→ Exercise objective
Where does the string "agent" appear in the records? Copy every line that contains it.

→ Exercise data
######

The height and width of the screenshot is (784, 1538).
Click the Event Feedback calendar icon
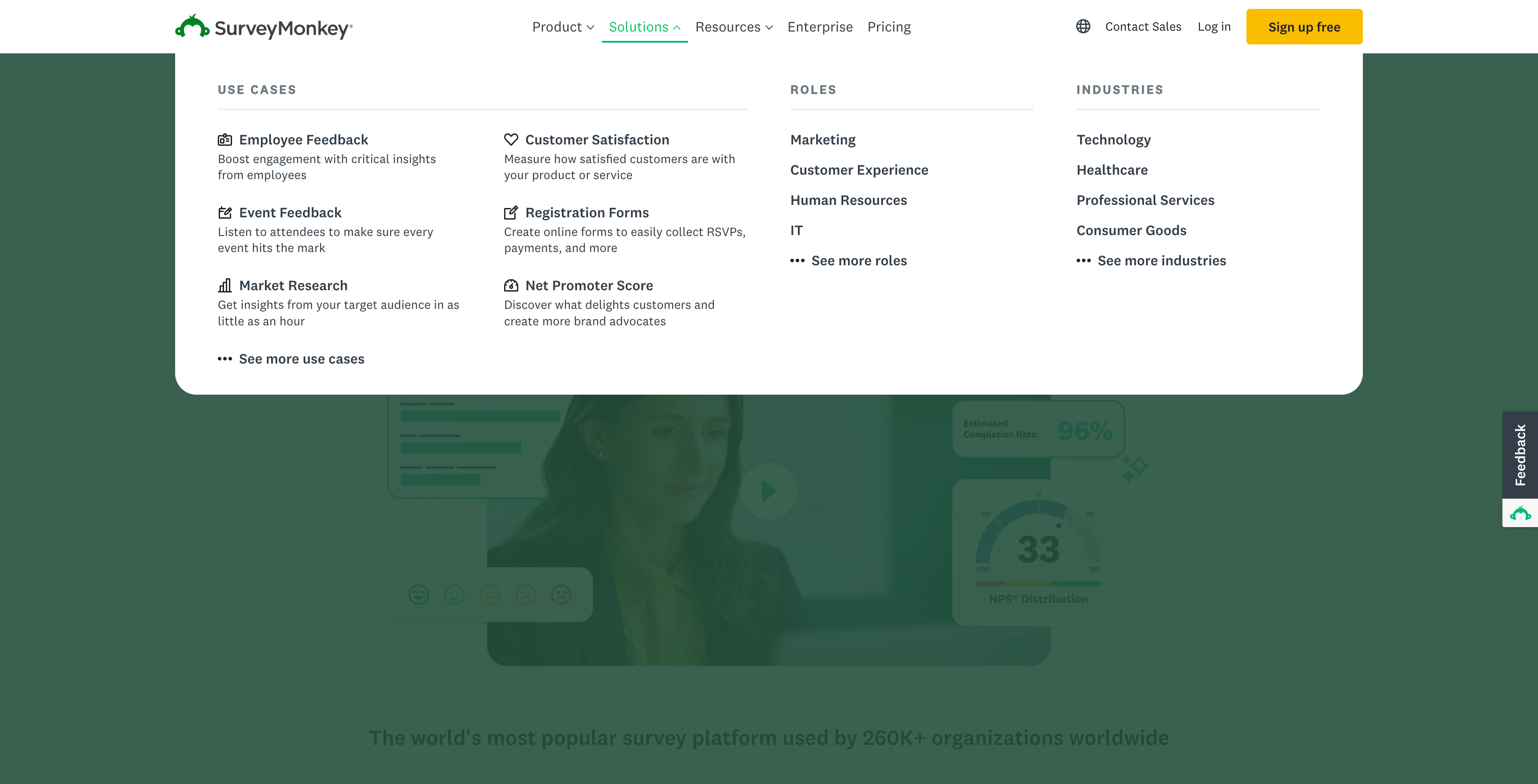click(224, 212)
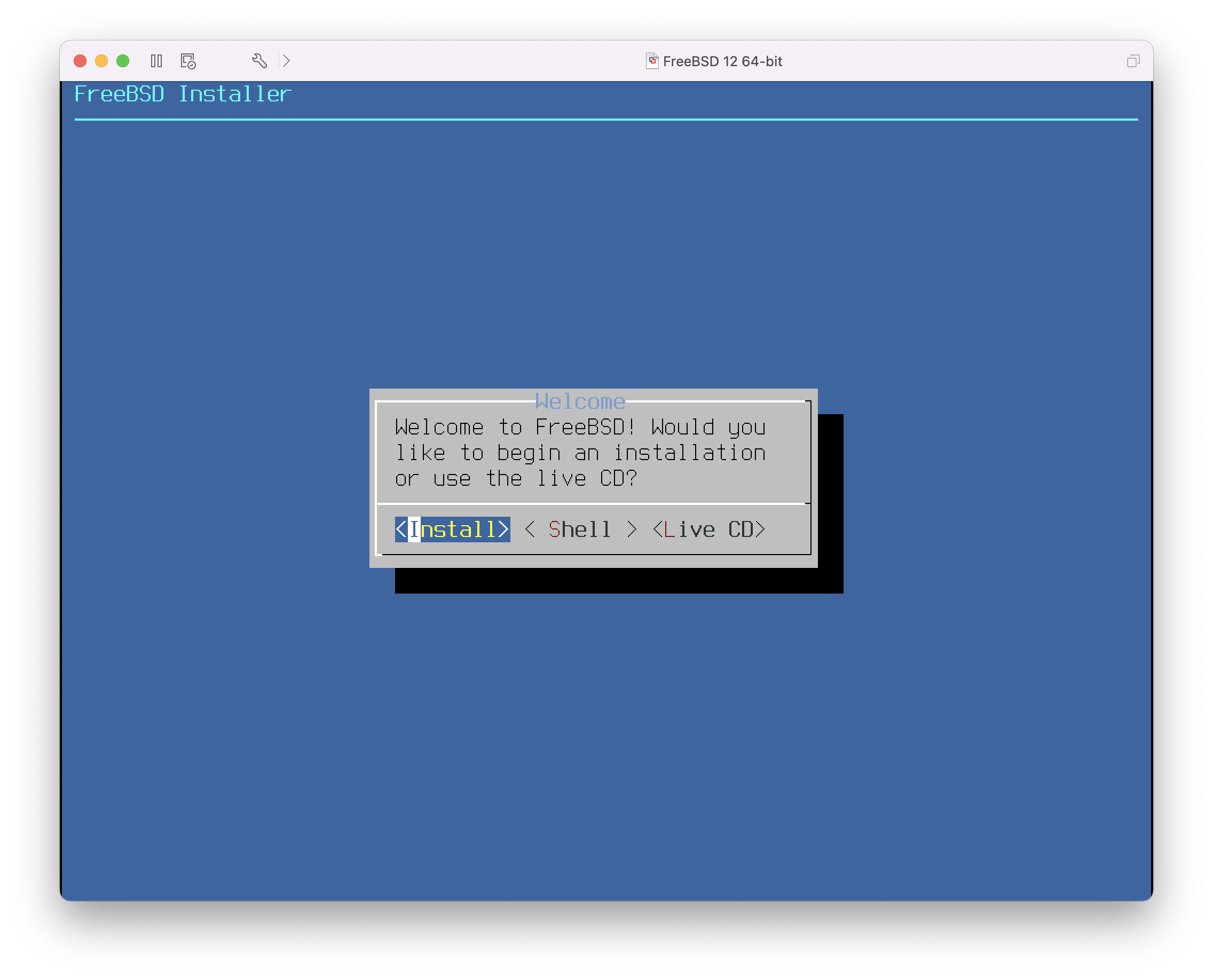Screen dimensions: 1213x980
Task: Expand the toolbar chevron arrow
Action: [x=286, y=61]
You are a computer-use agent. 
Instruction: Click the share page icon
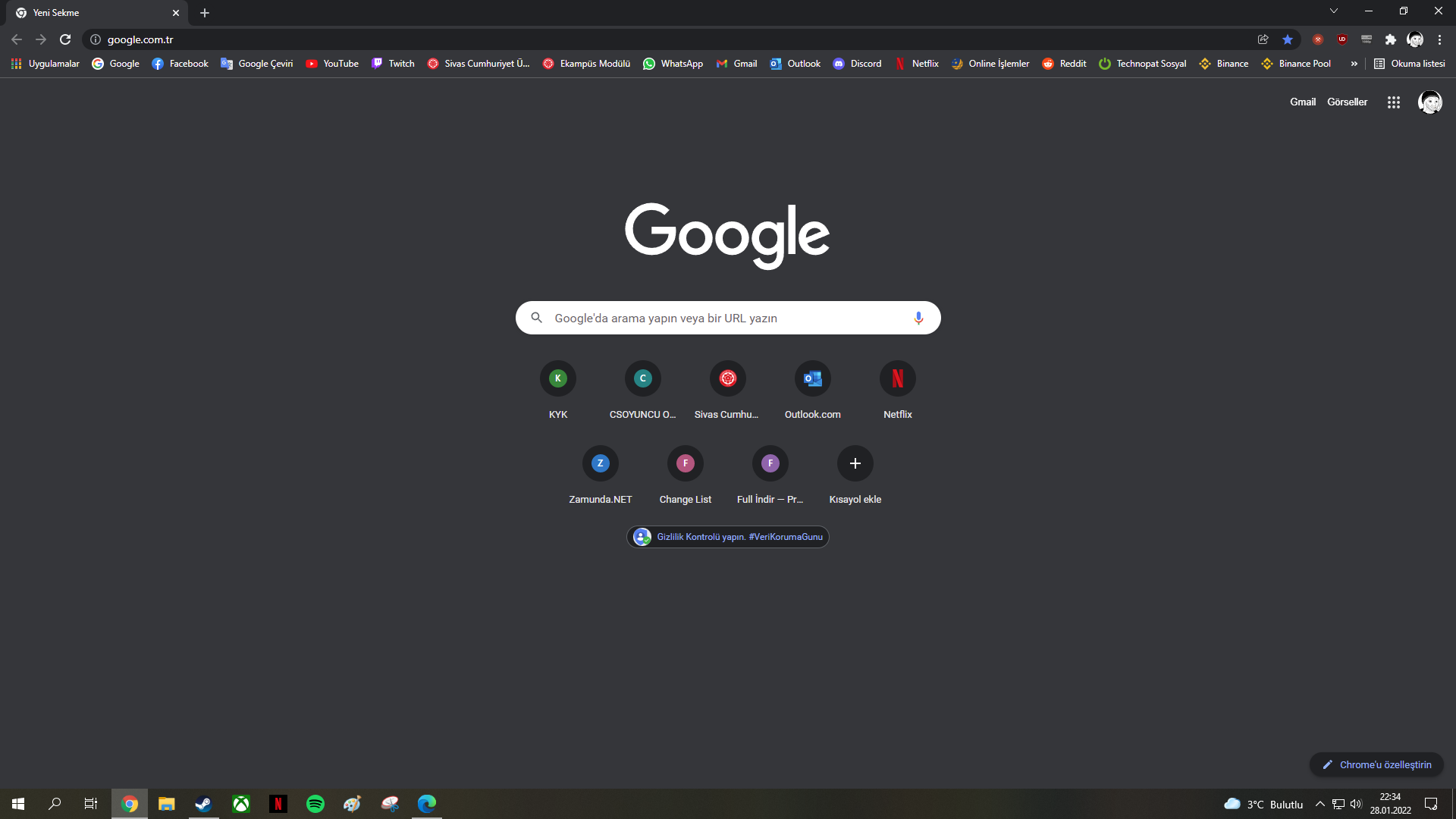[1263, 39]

######

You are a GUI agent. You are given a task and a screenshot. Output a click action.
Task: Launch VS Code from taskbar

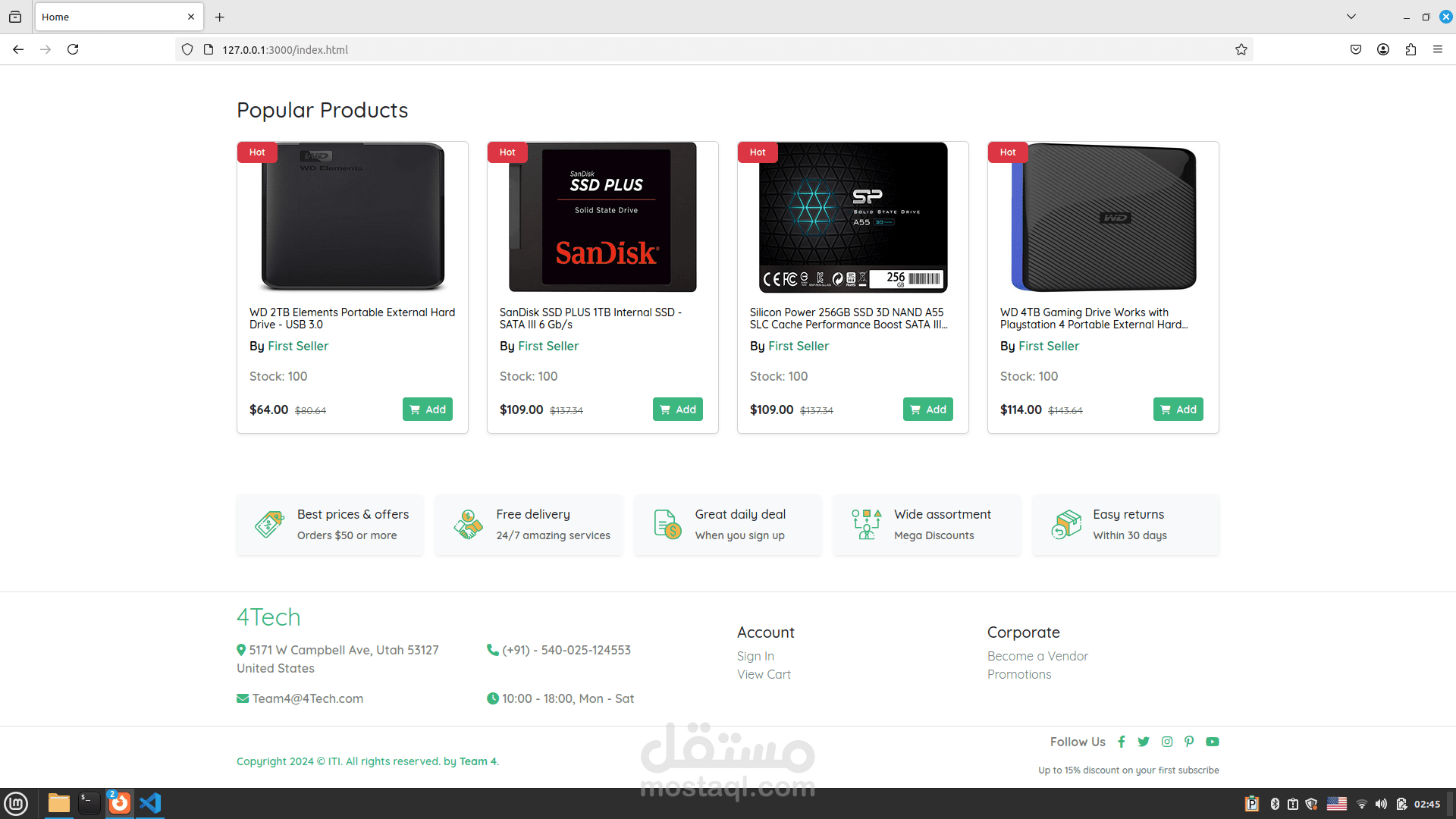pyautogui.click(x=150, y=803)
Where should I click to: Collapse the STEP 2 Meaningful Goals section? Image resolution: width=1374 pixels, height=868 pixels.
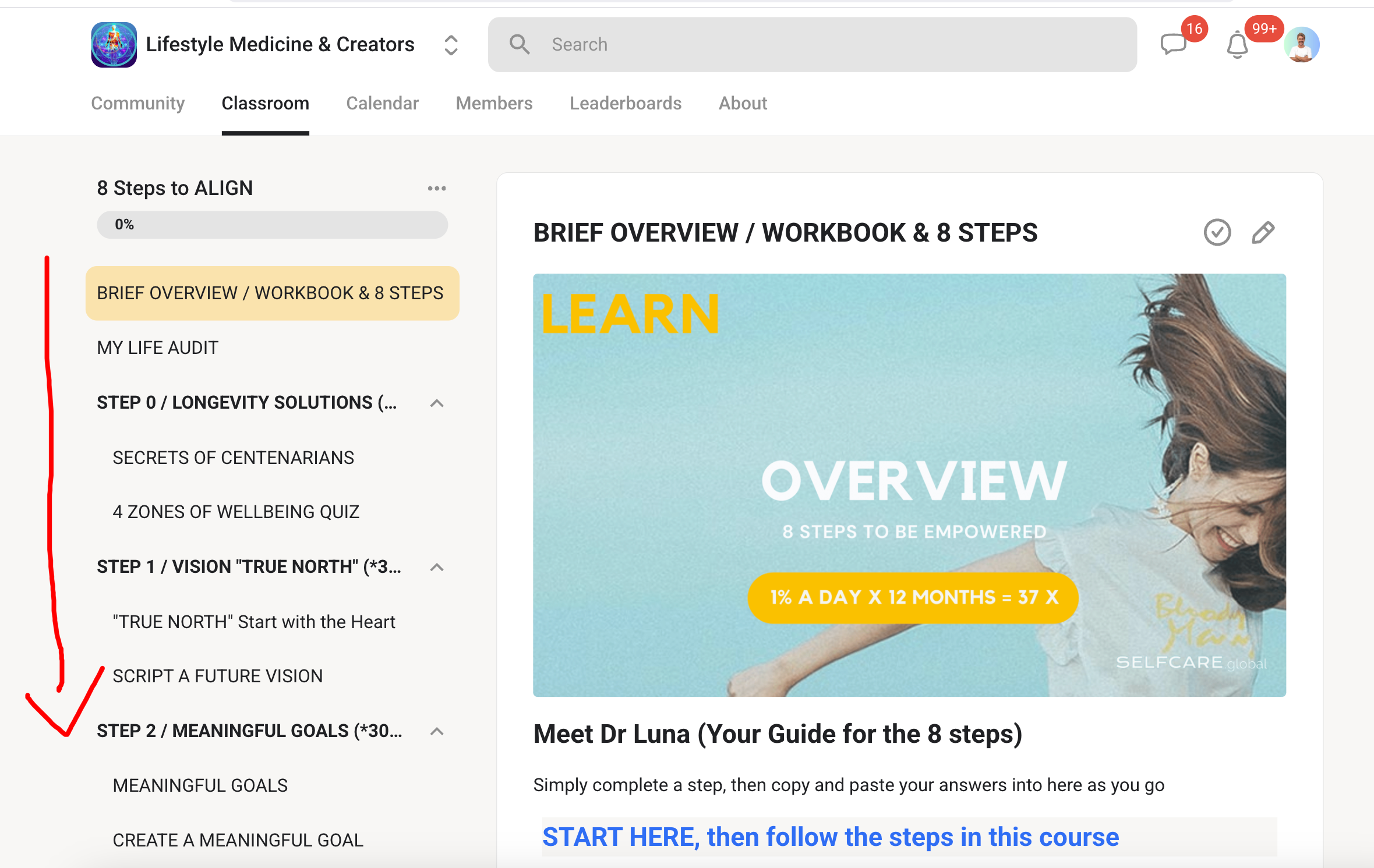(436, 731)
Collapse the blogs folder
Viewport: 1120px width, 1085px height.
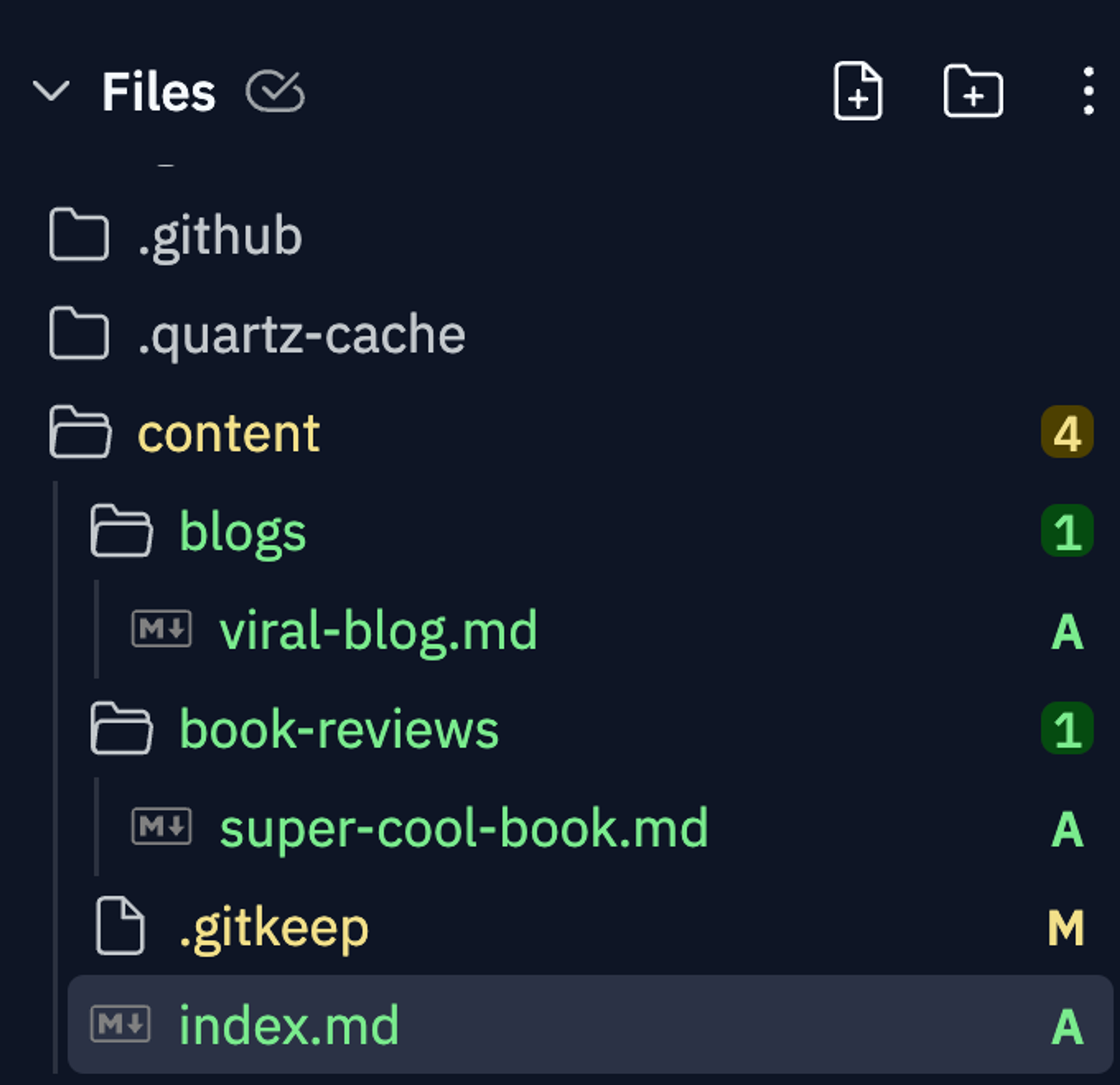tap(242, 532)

######

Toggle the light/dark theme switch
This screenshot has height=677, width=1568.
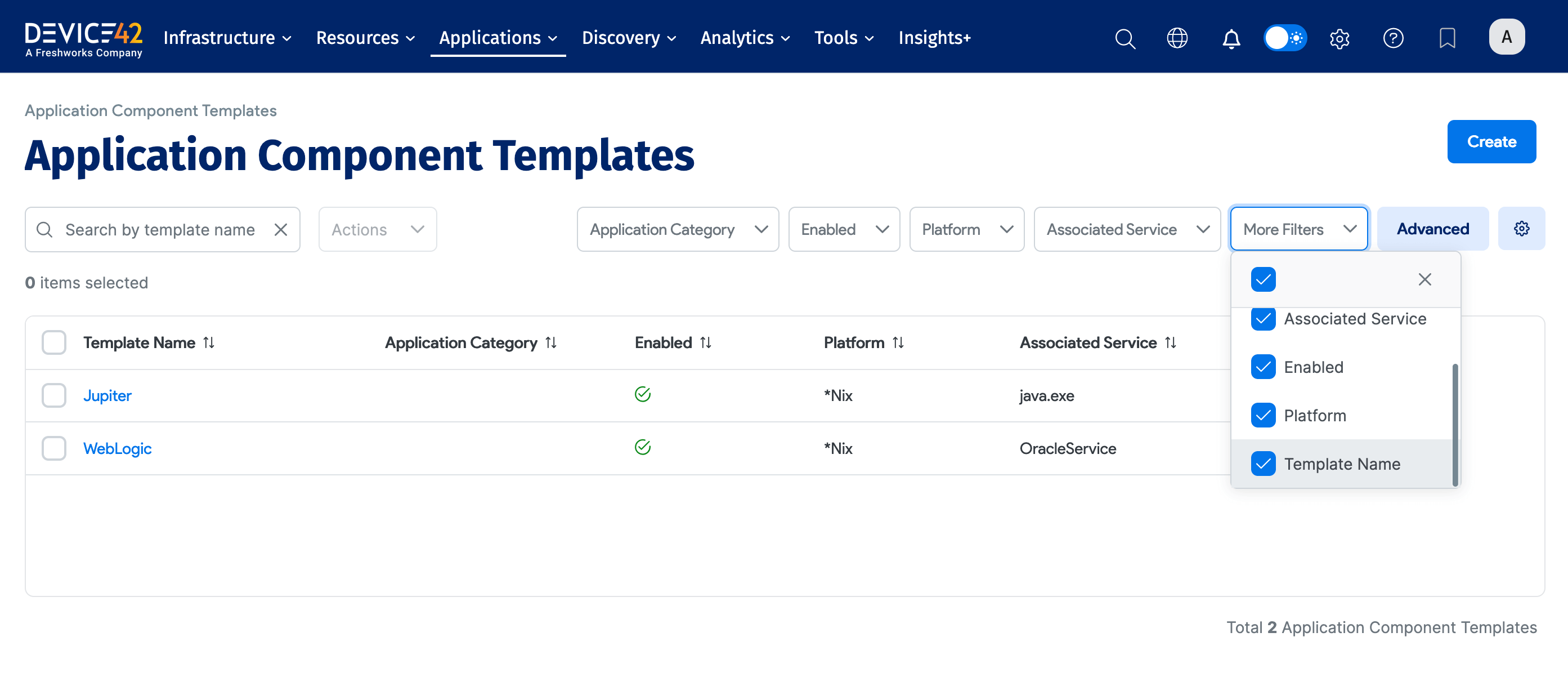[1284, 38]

######

→ The answer
You are a computer-use agent. 
You are a GUI agent. You are given a task and a screenshot. Output a click action.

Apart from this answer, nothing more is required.